/---
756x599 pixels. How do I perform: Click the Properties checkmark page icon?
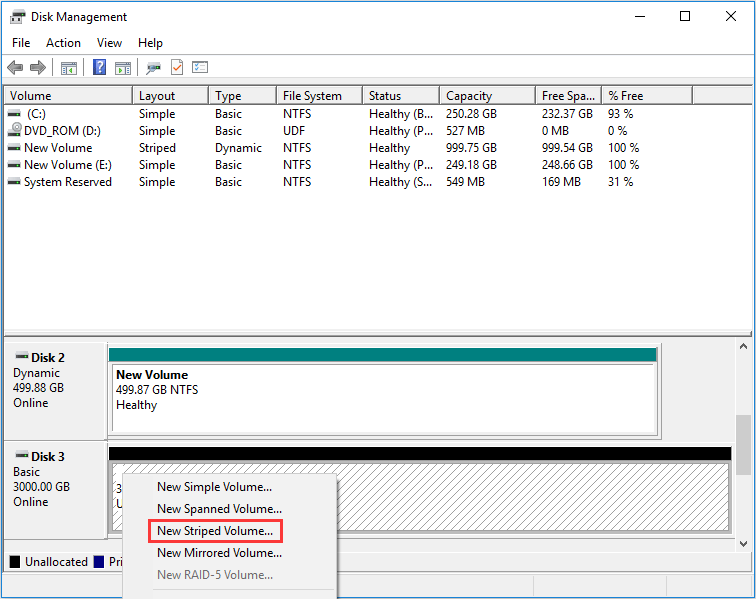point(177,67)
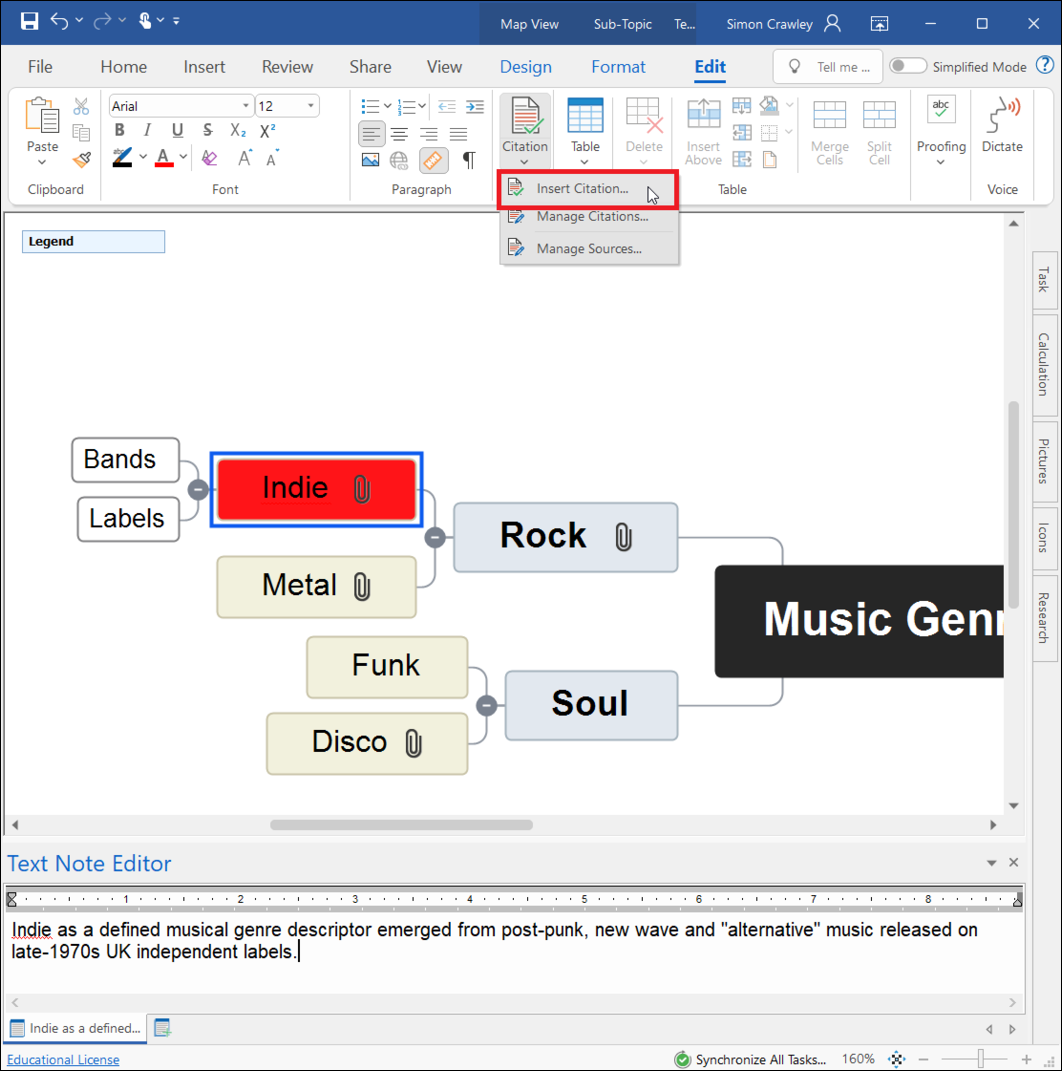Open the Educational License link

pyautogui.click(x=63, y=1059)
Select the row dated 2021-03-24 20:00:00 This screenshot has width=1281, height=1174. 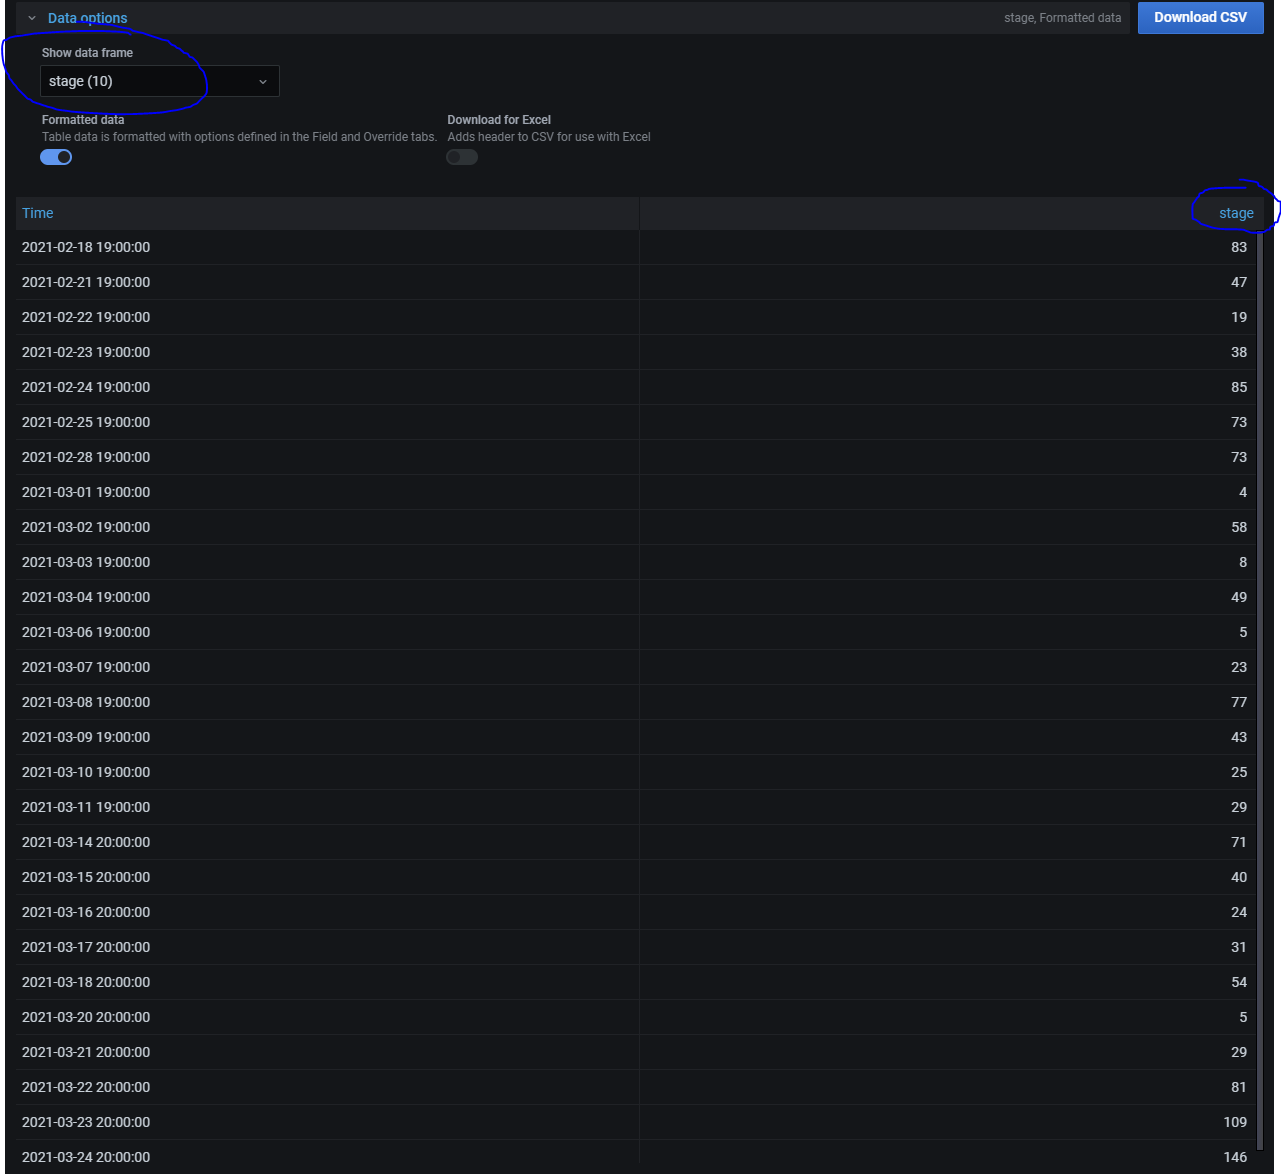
\---
Work order: Exclude the pictures and repeat the entries word for word.

Output of the exercise:
756x599 pixels. How do I perform: Click the Properties checkmark page icon?
point(177,67)
Open the Educational License link

pyautogui.click(x=63, y=1059)
Select the row dated 2021-03-24 20:00:00 This screenshot has width=1281, height=1174. 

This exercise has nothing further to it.